In trademark fashion, McNealy brushes off Sun's many challenges with a wave of his hand. His competitors, he says, are "at their weakest ever," and Microsoft Windows is just "frosting on a road apple." Further, McNealy insists, "we're doing all the right things," from staying lean to refreshing Sun's entire product line. Indeed, a profitable company with sales expected to grow 20%, to $4.3 billion, in the fiscal year ending June 30, that outsells its next three rivals combined, and that hoards $1.1 billion in cash isn't in immediate peril.

Yet, McNealy and his executives realize Sun is extremely vulnerable right now and can't afford any slip-up. The company is only just recovering from the last hiccup--a costly one-year delay in shipping a workstation family based on a new microprocessor called SuperSparc. While the company worked to complete the ambitious design, it lost $2 million a week in profits, estimates Chief Financial Officer Kevin C. Melia. The workstations finally began shipping recently, but net income for fiscal 1993, ending next month, is expected to fall 12%, to $153 million--the second consecutive profit decline. In turn, Sun's stock has sunk 31%, to 281 8, since January.

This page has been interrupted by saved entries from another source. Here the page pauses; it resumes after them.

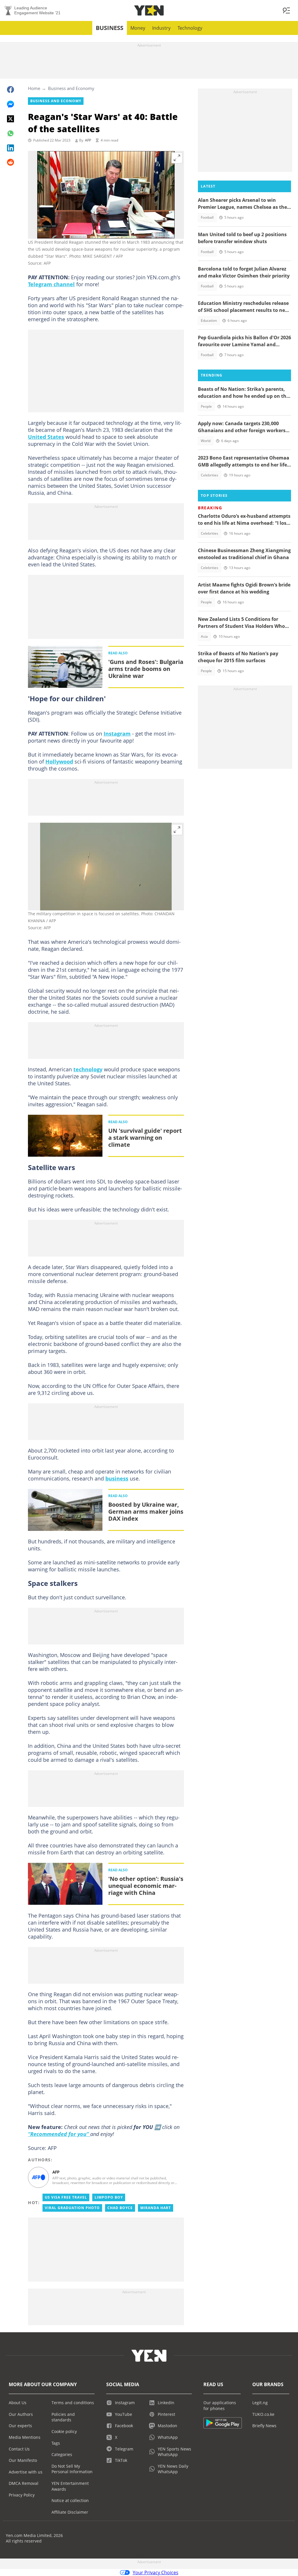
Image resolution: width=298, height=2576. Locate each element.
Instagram (117, 733)
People (206, 406)
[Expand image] (176, 157)
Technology (190, 28)
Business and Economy (71, 88)
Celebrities (209, 475)
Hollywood (59, 761)
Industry (161, 28)
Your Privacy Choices (155, 2572)
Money (137, 28)
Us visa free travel (66, 2197)
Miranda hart (155, 2207)
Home (34, 88)
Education (209, 320)
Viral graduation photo (72, 2207)
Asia (204, 636)
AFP (88, 140)
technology (87, 1069)
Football (207, 217)
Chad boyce (120, 2207)
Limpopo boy (109, 2197)
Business (109, 28)
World (205, 440)
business (116, 1478)
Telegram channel (51, 284)
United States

What's more, the SuperSparc machines still trail competing models from HP, IBM, and DEC in sheer speed, and even Sun concedes that it has lost some technical business to HP, its closest rival. In response, it's promising even faster chips, called UltraSparc, for 1995--a long way off and no sure thing, given past delays. In the meantime, it's designing computers that can harness more microprocessors in one box than most rival machines can. Analysts figure that such multiprocessing designs will dominate future computing.

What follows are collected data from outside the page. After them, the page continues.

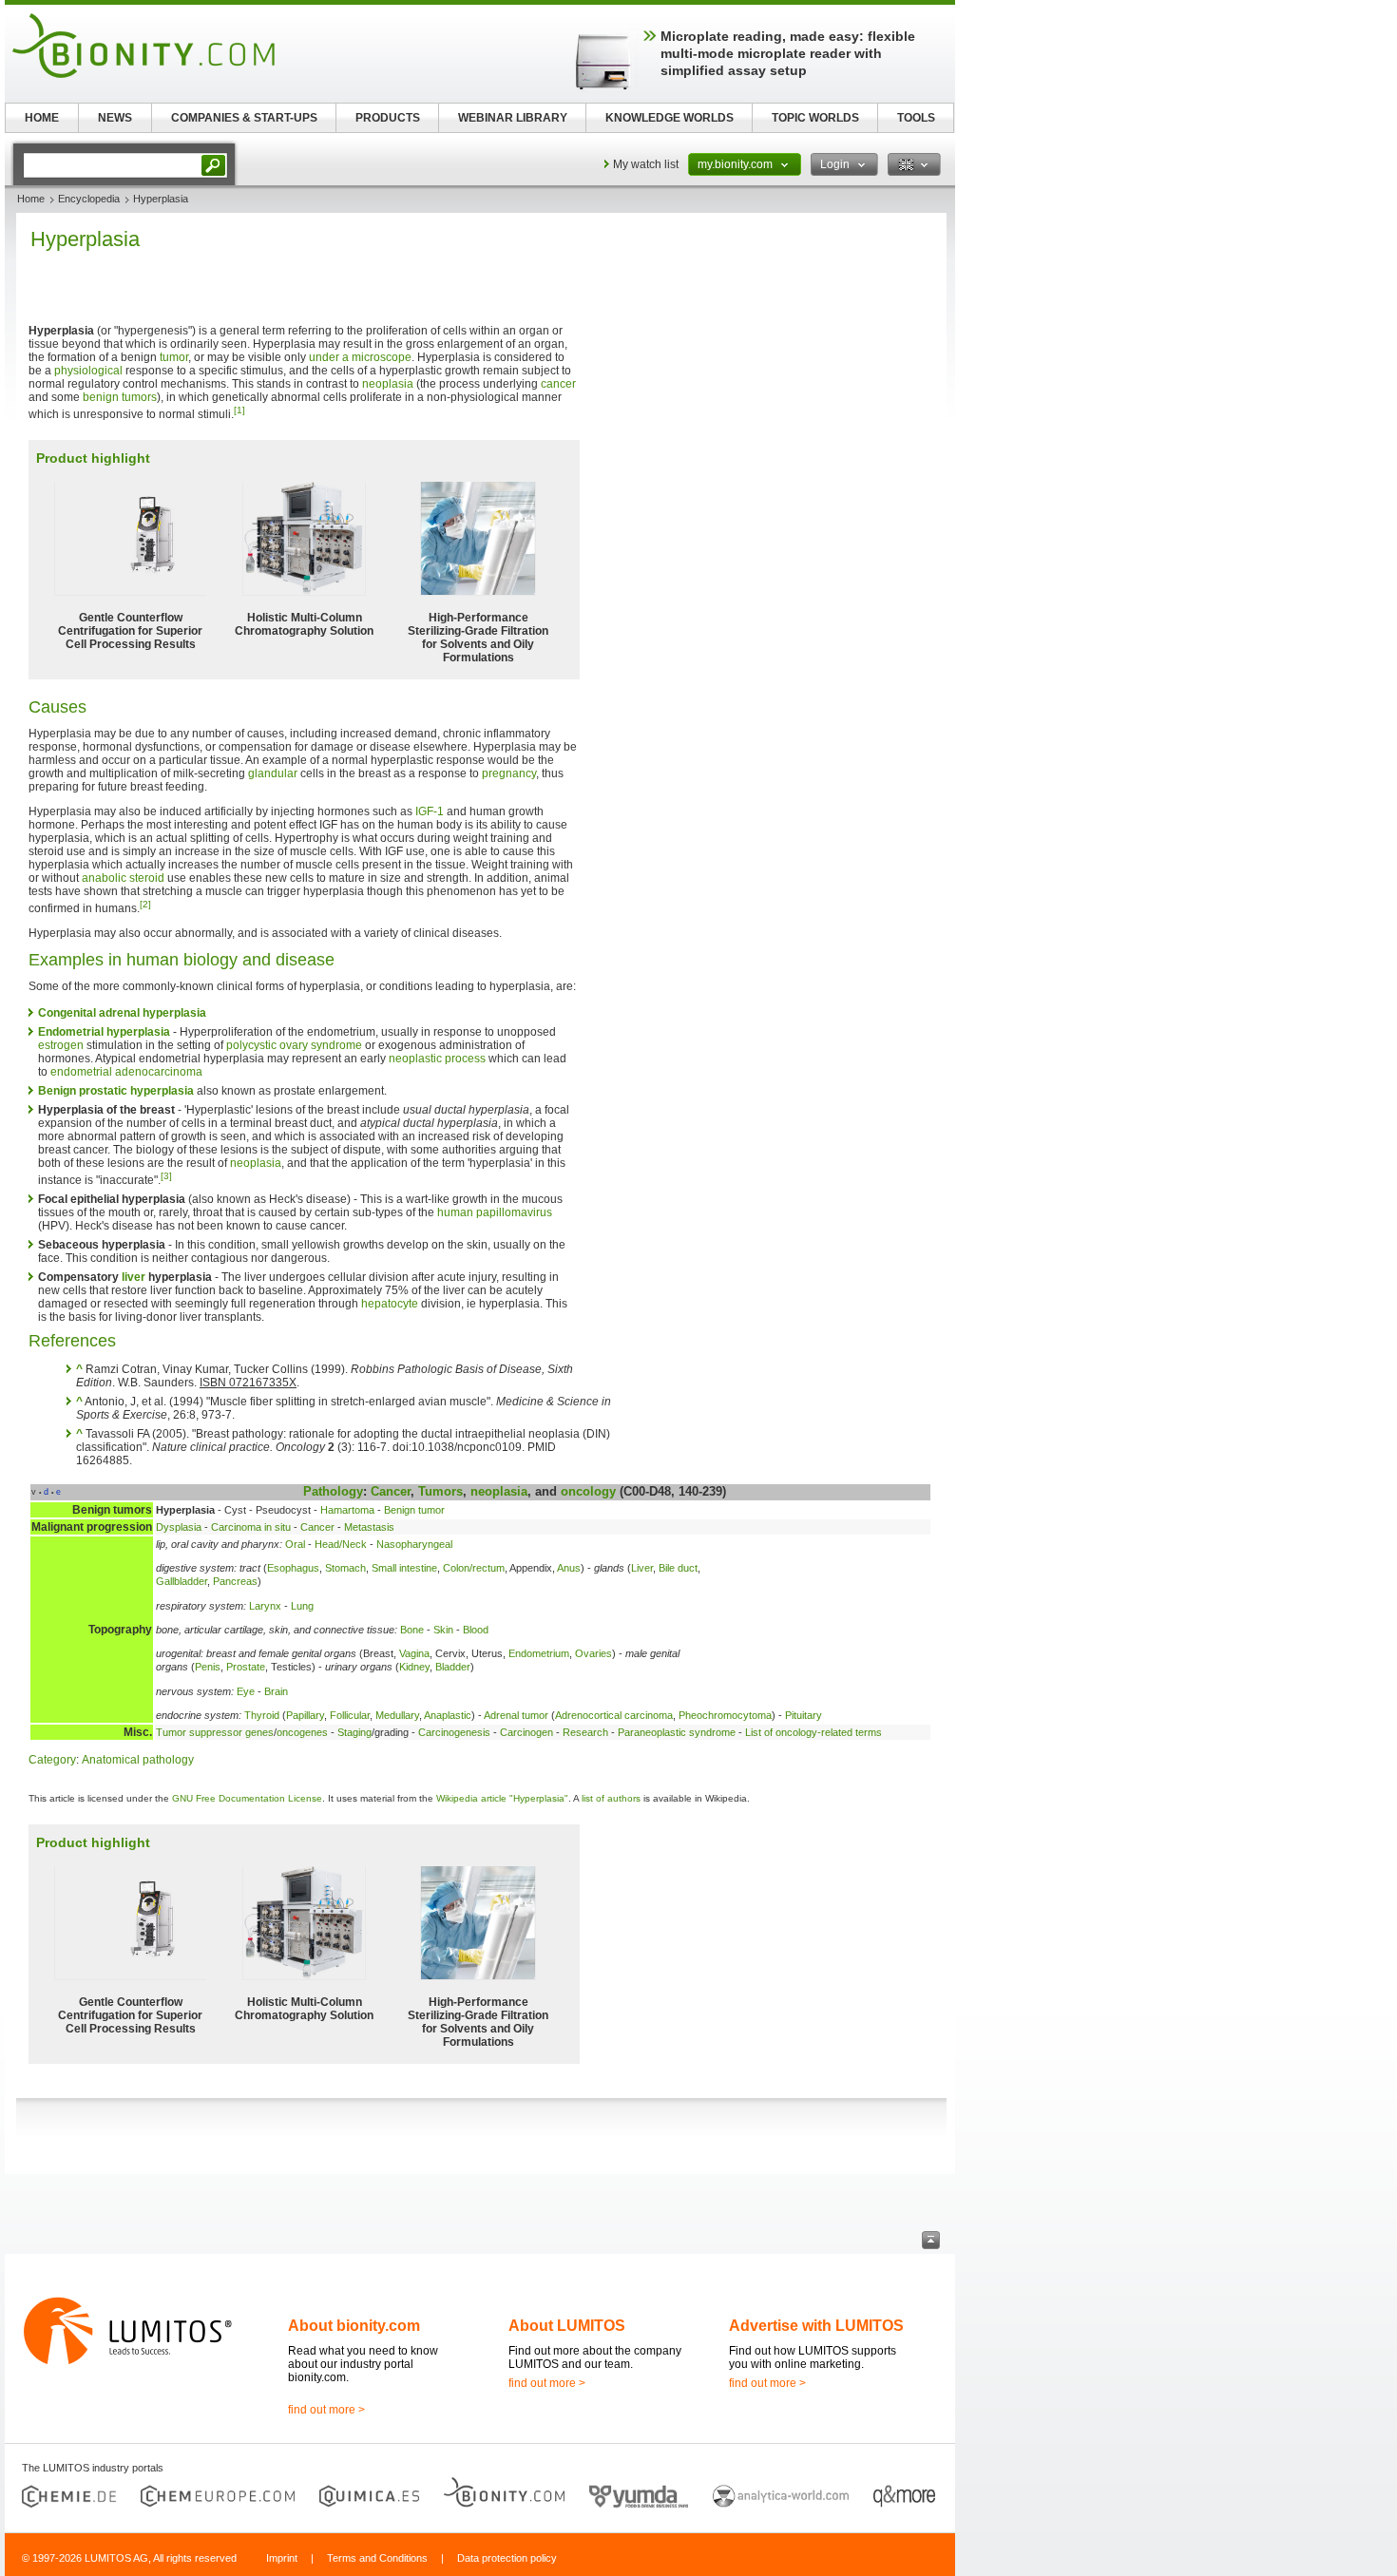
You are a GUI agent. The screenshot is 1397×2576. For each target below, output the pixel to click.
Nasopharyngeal (414, 1544)
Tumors (440, 1491)
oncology (588, 1491)
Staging (354, 1732)
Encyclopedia (89, 198)
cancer (558, 384)
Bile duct (678, 1568)
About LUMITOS (566, 2326)
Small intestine (404, 1568)
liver (133, 1277)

Despite the setback, Sun is gathering momentum in the commercial market. About 26% of its sales are to commercial customers, company officials say. Federal Express uses them to monitor packages, and Northwest Airlines relies on Sun workstations for ticket accounting. Dunkin' Donuts Inc. stores will use Sun systems to control inventory. The workstations' main appeal over PCs: higher performance and more robust software. Charles Schwab & Co. plans to install as many as 4,000 Sun workstations to handle stock transactions.

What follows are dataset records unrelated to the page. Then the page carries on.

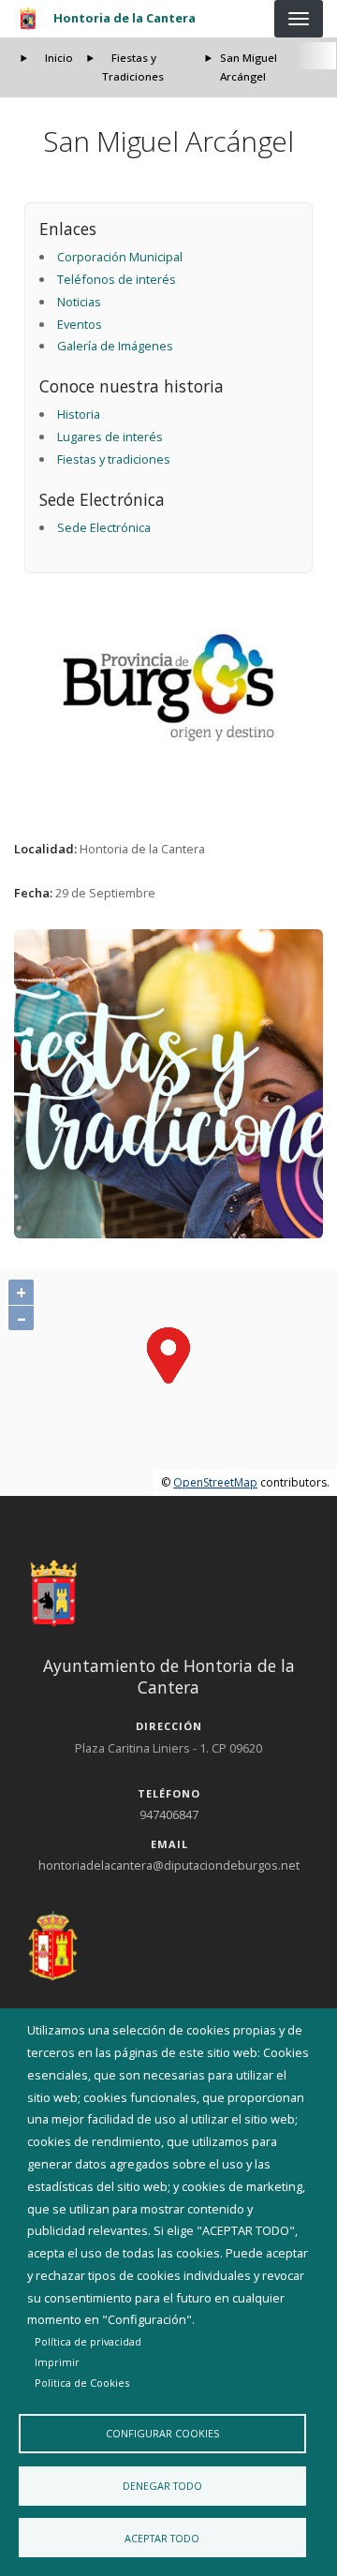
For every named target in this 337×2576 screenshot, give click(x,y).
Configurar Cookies (162, 2433)
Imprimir (57, 2362)
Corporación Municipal (120, 256)
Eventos (79, 324)
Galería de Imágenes (115, 345)
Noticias (79, 301)
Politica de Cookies (82, 2383)
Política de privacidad (88, 2341)
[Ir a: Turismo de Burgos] (169, 687)
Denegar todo (162, 2486)
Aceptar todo (162, 2538)
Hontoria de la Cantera (124, 17)
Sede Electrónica (104, 527)
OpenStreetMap (215, 1482)
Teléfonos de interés (116, 279)
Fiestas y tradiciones (113, 459)
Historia (78, 414)
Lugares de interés (110, 436)
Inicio (59, 58)
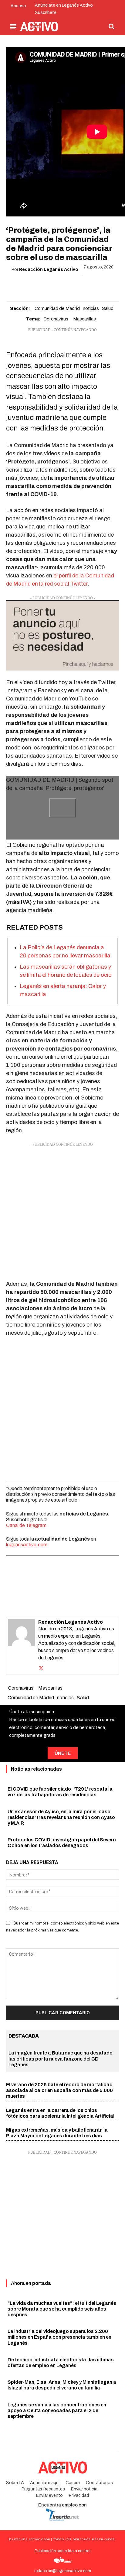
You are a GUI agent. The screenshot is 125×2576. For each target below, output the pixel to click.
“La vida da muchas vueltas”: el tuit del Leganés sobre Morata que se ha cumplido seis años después (62, 2309)
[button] (111, 26)
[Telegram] (83, 285)
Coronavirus (55, 319)
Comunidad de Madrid (57, 308)
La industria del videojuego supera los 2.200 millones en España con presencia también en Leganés (59, 2337)
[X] (41, 285)
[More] (97, 285)
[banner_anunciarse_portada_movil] (62, 635)
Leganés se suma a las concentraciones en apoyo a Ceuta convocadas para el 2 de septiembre (57, 2410)
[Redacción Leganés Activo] (21, 1646)
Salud (107, 308)
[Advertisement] (62, 1210)
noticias (91, 308)
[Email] (69, 285)
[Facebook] (27, 285)
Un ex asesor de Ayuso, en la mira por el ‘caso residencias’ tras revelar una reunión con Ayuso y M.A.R (61, 1817)
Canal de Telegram (26, 1525)
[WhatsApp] (55, 285)
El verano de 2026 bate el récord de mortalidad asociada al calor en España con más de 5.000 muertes (59, 2090)
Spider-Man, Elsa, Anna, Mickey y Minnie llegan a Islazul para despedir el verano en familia (62, 2384)
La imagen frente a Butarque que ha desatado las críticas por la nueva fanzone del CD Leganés (60, 2058)
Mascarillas (84, 319)
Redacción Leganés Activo (48, 269)
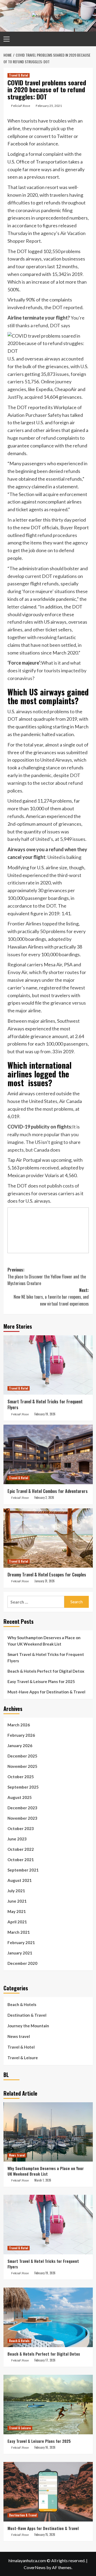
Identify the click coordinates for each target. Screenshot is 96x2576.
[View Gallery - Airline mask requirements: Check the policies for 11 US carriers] (48, 1230)
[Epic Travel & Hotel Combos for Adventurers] (48, 1454)
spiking (45, 726)
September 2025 (23, 1787)
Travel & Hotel (18, 75)
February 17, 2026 (44, 2360)
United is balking (64, 857)
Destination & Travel (26, 2015)
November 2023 (22, 1818)
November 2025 (22, 1766)
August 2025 (19, 1797)
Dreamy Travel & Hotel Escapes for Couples (46, 1574)
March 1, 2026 (42, 2180)
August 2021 (19, 1880)
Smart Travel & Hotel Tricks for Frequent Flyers (45, 1404)
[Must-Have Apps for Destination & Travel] (48, 2491)
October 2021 (20, 1859)
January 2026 (19, 1745)
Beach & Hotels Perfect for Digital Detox (45, 1671)
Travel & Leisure (22, 2057)
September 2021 (23, 1870)
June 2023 (17, 1838)
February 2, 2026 (44, 1497)
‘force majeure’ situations (48, 591)
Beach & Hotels (21, 2004)
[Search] (86, 38)
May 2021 (16, 1911)
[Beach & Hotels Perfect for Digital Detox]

ALREADY LEAN. But Sun has one more big hurdle to leap before it can compete with the new wave of $5,000-and-under PCs using Intel's Pentium chip and Windows NT. To compete, it will have to cut prices--most Sun models still sell for $10,000 and up--but it is already one of the industry's leanest manufacturers and has little fat to trim. Sun's operating margins are no higher than those of PC makers, partly because it has a direct sales force to call on big customers. Says market researcher Dataquest analyst Lisa Thorell: "The real wallop on the head will come from Compaq and Dell"--two leading PC makers. One solution may be to rely more on resellers to keep costs down. On May 3, Sun established a group that will funnel more business to its 1,000 resellers.

Still, McNealy's biggest job remains convincing customers that they can replace their IBMs and other mainframes with Sun systems--as Sun itself hopes to do by 1995. It's an uphill battle: Sun was distracted by the SuperSparc problem and lost marketing momentum. Admits McNealy: "Now it's time to go out and make some money and noise in the market." Otherwise, the company that made sushi out of its competitors for years may find the sharks closing in.